Each line of the data that mentions the string "will" needs to be identified and copied.
*** Opening Provided information ***
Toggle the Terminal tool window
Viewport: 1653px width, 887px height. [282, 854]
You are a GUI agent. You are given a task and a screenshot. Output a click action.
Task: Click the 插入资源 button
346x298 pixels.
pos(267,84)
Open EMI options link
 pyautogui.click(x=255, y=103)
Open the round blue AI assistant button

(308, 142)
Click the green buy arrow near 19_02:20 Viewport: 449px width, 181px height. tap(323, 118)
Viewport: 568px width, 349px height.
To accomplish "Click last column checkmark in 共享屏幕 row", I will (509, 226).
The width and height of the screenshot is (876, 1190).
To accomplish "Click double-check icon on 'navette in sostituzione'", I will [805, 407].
*** Closing Provided information ***
*** Opening Provided information ***
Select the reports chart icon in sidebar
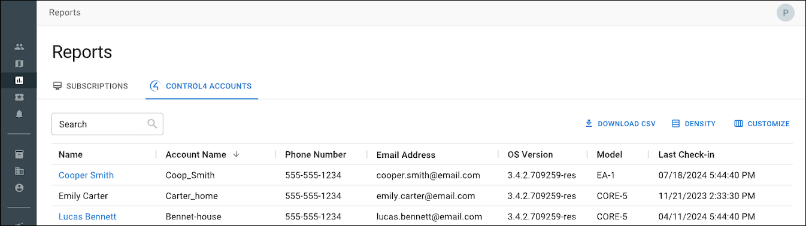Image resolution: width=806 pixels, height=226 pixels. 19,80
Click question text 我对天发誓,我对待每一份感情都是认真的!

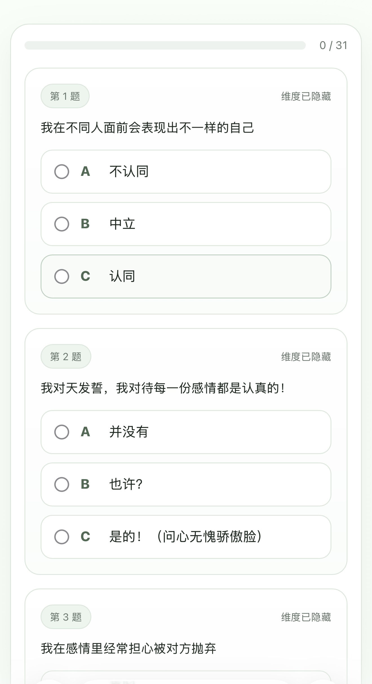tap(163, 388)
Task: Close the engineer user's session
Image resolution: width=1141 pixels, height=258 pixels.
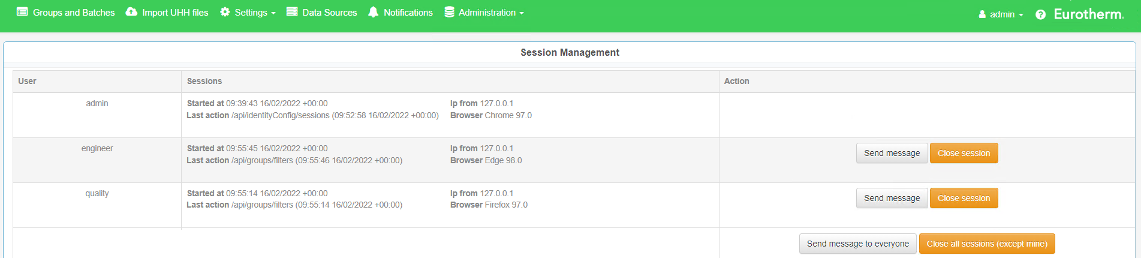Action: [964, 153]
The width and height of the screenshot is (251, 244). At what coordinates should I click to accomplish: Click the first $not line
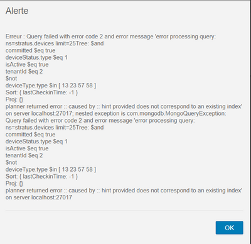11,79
*** Closing Provided information ***
*** Opening Provided information ***
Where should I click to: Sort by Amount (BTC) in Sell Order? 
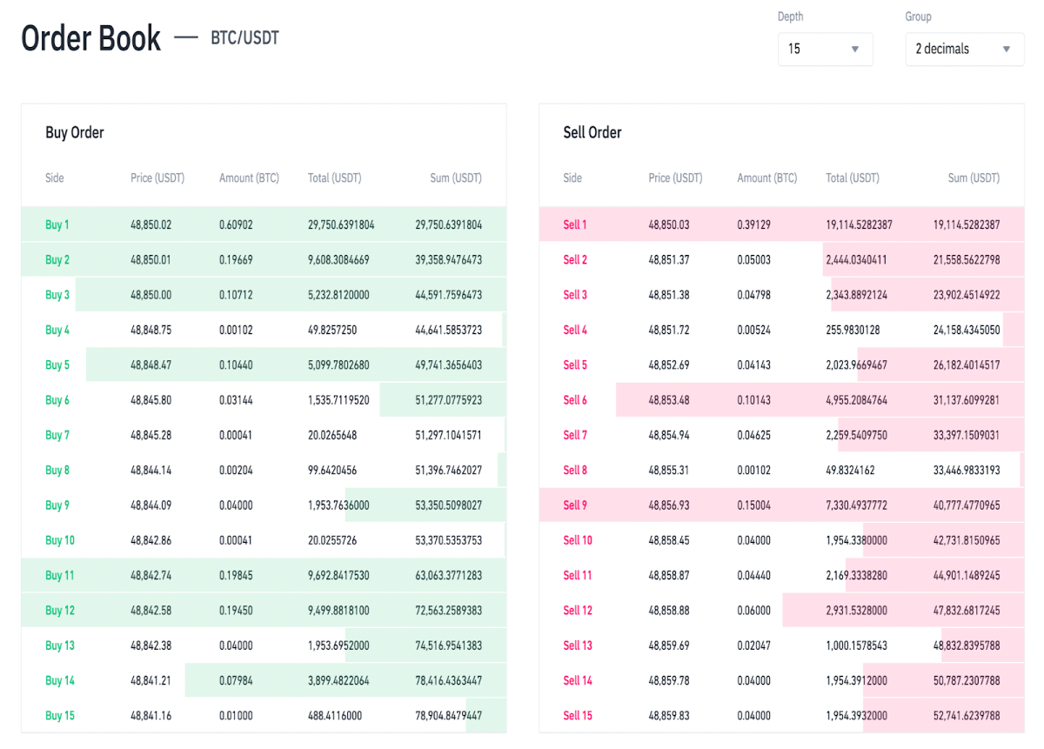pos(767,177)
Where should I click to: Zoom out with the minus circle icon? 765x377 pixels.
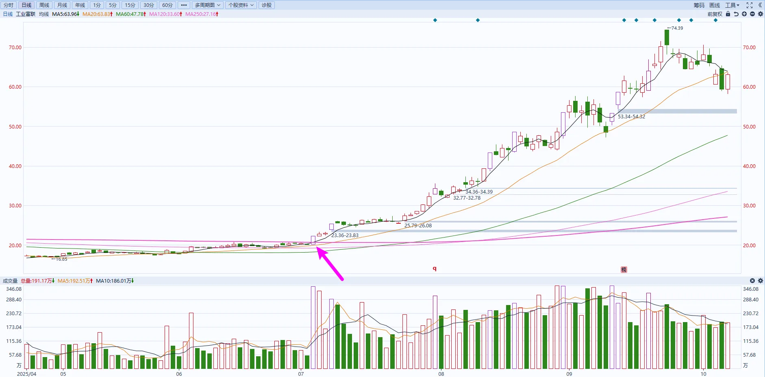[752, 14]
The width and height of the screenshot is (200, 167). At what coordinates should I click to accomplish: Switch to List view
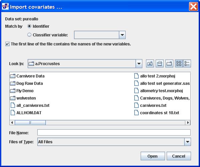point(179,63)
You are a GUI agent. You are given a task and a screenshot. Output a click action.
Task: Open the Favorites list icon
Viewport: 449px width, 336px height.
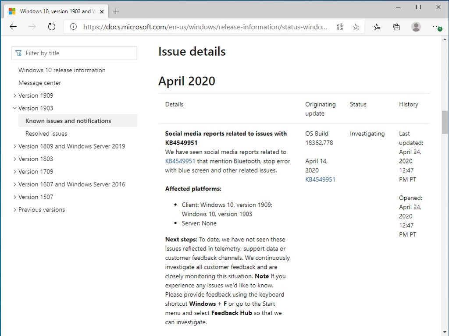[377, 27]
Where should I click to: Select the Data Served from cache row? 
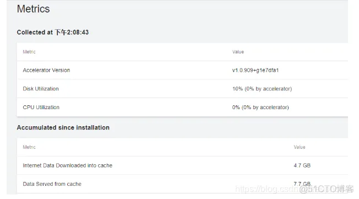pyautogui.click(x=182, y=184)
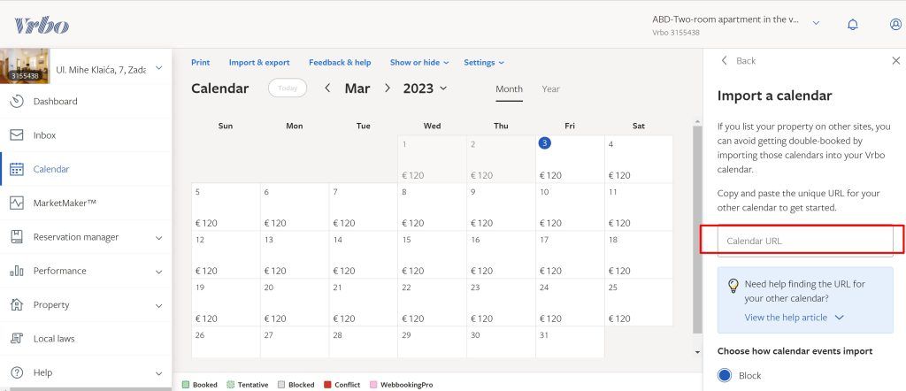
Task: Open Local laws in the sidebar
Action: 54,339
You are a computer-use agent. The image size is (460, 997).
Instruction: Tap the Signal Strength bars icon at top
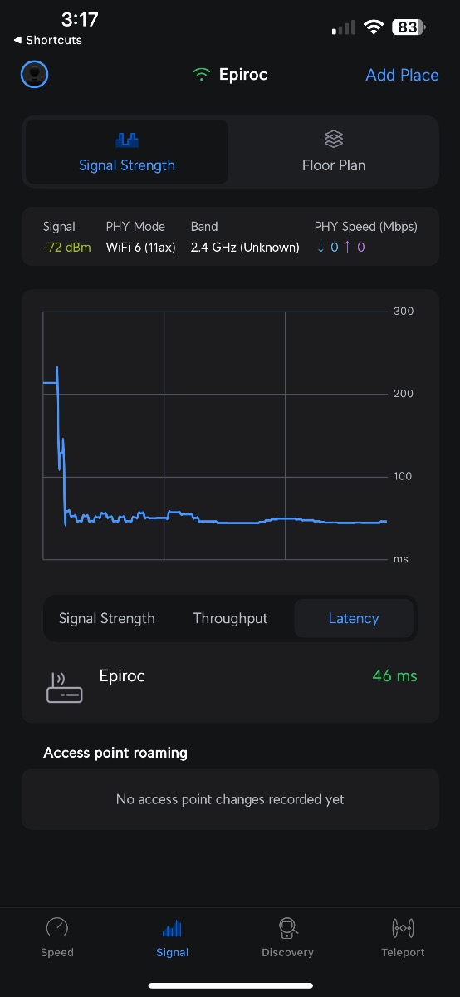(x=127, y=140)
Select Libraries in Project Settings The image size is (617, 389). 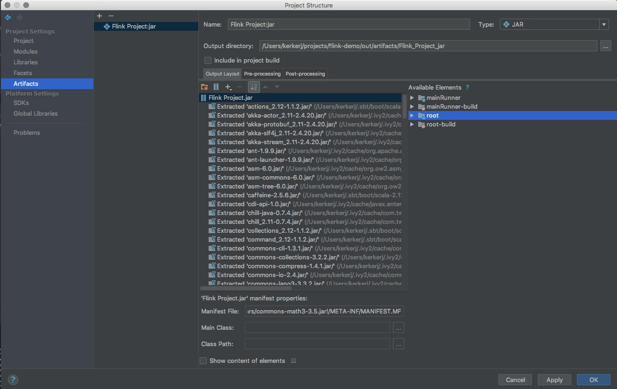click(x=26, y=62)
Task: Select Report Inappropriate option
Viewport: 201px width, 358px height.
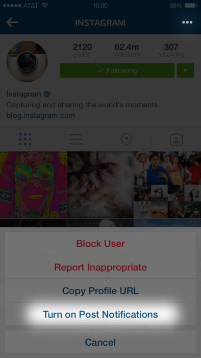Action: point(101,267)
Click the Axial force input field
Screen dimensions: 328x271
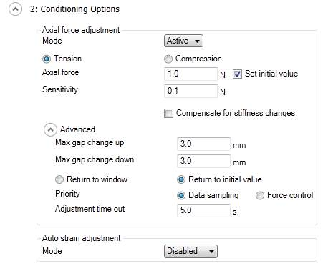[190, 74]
*** Closing Provided information ***
## Task response:
To accomplish "Click last column checkmark in 共享屏幕 row", I will (509, 226).
To accomplish "Click double-check icon on 'navette in sostituzione'", I will [805, 407].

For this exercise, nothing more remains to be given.